Word and element location records>

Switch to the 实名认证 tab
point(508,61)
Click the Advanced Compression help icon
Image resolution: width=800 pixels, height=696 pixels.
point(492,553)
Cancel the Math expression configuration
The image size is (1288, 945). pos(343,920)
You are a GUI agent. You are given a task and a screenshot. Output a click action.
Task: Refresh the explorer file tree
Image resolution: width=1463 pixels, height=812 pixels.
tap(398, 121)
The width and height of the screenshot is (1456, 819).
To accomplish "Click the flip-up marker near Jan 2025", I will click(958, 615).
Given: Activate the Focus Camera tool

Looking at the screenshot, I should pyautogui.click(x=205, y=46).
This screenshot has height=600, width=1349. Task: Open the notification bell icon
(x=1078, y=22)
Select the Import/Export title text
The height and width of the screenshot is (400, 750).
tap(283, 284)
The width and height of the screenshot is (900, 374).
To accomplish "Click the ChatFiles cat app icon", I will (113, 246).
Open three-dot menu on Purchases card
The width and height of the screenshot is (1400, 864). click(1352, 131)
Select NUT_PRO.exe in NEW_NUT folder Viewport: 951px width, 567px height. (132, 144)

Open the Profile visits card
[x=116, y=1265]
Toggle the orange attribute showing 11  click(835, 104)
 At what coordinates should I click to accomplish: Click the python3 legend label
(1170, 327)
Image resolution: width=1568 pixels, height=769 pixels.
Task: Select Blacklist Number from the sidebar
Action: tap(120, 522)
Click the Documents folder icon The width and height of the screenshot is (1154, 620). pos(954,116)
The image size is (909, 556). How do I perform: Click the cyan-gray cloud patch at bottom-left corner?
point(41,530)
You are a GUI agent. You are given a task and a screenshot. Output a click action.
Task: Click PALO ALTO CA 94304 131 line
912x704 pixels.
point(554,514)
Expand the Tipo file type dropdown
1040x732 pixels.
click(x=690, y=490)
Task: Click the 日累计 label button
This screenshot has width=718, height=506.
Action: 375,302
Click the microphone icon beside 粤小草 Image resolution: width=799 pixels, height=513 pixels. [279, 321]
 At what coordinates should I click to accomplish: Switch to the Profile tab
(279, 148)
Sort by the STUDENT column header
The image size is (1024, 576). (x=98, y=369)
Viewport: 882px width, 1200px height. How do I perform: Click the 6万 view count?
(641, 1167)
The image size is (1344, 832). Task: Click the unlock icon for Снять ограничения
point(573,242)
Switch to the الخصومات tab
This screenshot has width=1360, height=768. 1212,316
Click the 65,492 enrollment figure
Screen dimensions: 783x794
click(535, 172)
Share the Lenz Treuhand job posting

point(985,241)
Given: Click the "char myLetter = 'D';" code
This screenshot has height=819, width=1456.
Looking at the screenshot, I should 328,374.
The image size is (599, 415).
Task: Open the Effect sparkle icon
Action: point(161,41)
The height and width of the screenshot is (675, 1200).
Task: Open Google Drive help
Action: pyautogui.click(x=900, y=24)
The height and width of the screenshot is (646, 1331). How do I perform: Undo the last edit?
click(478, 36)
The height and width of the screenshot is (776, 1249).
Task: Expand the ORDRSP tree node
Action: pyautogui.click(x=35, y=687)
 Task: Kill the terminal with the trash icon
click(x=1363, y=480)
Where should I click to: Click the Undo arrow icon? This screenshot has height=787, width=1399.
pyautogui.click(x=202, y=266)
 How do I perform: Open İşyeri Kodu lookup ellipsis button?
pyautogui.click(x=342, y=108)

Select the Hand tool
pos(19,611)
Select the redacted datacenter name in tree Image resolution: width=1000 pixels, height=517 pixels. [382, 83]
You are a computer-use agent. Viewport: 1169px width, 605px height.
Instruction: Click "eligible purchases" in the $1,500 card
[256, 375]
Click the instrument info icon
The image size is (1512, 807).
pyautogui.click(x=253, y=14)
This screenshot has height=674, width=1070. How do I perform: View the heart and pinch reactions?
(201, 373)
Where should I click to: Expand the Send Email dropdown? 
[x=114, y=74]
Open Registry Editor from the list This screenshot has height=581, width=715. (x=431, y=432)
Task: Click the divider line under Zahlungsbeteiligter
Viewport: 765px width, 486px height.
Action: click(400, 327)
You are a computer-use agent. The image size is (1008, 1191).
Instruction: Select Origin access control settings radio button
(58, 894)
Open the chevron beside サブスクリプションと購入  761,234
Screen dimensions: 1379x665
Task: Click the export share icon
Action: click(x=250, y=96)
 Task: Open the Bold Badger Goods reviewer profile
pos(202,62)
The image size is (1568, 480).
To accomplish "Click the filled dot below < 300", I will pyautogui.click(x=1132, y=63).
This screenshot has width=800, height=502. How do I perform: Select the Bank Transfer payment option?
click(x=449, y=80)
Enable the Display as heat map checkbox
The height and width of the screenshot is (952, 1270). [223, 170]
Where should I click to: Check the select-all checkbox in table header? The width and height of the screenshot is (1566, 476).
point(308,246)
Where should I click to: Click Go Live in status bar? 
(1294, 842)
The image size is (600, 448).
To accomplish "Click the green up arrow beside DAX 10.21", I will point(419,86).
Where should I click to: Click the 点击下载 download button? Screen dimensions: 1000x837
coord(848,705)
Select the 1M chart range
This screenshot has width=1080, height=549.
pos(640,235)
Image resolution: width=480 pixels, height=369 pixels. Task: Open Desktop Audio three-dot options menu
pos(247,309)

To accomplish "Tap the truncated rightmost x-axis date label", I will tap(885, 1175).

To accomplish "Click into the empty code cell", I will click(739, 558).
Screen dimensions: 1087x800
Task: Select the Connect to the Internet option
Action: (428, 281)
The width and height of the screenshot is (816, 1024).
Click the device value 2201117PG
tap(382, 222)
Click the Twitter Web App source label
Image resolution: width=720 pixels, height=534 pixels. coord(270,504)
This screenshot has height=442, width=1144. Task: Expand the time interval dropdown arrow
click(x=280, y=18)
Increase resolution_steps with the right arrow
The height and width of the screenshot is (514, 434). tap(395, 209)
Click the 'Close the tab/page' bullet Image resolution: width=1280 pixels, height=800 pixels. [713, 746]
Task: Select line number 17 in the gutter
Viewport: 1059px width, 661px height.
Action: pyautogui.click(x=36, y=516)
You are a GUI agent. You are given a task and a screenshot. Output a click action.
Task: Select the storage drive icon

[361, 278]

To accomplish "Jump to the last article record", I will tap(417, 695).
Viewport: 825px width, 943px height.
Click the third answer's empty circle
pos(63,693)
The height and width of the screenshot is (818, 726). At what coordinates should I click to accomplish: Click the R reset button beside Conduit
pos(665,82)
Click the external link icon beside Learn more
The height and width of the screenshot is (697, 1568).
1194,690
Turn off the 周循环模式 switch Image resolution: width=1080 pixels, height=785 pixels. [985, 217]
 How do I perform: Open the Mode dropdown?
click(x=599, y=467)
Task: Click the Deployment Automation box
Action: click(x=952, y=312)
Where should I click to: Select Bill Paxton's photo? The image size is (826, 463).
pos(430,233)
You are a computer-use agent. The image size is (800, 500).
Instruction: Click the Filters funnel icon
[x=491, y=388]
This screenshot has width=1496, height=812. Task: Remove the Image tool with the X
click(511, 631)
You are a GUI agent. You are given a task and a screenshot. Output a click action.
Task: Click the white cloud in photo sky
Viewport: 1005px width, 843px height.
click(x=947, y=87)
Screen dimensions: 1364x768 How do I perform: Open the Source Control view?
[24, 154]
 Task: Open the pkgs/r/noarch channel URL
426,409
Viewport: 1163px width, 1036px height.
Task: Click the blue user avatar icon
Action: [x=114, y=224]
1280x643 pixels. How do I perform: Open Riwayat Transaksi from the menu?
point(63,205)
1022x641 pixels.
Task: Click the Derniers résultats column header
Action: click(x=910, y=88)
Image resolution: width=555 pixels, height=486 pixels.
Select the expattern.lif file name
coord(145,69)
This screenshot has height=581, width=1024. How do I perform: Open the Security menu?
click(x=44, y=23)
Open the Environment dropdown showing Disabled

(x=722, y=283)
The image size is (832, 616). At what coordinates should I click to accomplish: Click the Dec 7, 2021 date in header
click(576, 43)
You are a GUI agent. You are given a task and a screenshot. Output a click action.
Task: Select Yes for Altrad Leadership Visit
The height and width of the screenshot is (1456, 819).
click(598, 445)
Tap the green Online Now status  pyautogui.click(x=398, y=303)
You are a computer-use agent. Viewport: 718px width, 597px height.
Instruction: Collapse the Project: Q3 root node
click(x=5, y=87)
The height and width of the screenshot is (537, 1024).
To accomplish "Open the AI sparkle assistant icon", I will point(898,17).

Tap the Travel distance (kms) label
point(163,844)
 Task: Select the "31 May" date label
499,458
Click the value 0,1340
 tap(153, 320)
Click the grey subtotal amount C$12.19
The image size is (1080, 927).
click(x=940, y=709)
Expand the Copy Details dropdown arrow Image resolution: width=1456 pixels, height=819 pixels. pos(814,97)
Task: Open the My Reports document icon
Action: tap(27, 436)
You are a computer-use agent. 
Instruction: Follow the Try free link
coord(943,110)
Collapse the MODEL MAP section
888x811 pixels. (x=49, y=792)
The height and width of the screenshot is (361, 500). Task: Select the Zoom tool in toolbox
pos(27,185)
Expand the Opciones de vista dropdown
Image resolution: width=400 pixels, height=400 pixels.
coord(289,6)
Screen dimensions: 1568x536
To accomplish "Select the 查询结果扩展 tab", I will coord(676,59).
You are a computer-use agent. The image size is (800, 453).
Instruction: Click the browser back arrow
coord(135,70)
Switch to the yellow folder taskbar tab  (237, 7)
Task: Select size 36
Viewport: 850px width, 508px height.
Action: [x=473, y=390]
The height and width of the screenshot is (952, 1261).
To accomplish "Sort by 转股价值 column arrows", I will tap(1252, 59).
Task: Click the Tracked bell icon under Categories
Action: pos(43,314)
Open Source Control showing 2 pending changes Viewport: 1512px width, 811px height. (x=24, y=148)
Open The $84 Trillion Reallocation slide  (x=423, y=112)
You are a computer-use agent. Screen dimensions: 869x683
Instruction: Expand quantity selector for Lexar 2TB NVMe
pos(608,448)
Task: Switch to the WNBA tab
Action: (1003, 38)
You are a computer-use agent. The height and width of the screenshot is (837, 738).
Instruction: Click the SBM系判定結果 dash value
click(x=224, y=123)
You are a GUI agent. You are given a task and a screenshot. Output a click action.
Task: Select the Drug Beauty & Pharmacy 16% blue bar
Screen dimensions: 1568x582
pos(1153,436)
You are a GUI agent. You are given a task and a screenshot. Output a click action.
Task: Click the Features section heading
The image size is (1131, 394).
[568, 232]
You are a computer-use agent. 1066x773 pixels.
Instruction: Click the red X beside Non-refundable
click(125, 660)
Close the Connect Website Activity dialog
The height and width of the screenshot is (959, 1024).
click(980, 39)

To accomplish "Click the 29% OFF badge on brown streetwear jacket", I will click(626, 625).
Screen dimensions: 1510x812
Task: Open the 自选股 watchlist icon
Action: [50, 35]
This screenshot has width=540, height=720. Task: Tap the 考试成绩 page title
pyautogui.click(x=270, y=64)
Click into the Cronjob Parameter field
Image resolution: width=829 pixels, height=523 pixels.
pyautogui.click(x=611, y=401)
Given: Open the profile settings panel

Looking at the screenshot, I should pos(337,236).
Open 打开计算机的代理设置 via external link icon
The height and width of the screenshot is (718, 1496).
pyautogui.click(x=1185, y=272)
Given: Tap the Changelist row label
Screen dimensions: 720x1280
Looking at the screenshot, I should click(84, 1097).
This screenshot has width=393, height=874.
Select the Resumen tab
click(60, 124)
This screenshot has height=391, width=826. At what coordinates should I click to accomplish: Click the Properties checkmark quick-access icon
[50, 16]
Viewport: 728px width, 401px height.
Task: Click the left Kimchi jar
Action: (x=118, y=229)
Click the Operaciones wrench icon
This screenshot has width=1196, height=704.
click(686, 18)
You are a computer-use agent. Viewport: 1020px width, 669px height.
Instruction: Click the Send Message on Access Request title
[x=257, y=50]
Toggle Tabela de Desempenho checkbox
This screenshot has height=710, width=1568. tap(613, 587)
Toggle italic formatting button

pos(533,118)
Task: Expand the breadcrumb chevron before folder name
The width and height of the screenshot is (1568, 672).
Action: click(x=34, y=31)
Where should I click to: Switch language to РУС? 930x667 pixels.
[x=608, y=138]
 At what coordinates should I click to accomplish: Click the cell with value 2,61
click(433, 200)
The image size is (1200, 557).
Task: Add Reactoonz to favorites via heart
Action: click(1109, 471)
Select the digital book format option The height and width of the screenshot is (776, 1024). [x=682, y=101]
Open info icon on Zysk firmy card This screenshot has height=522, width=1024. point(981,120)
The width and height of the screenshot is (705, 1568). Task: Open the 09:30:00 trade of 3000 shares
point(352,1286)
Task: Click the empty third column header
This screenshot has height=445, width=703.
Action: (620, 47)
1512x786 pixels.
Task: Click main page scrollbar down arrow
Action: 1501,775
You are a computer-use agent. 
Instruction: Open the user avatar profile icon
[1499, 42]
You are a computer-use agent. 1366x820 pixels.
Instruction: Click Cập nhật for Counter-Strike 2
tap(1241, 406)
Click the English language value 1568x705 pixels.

WHAT IS REQUIRED> Collect every line of the records above that contains the string "user", treating uppercase and lowercase as distinct.

THE RESPONSE>
Task: Click the blue user avatar icon
Instruction: Open the user avatar profile icon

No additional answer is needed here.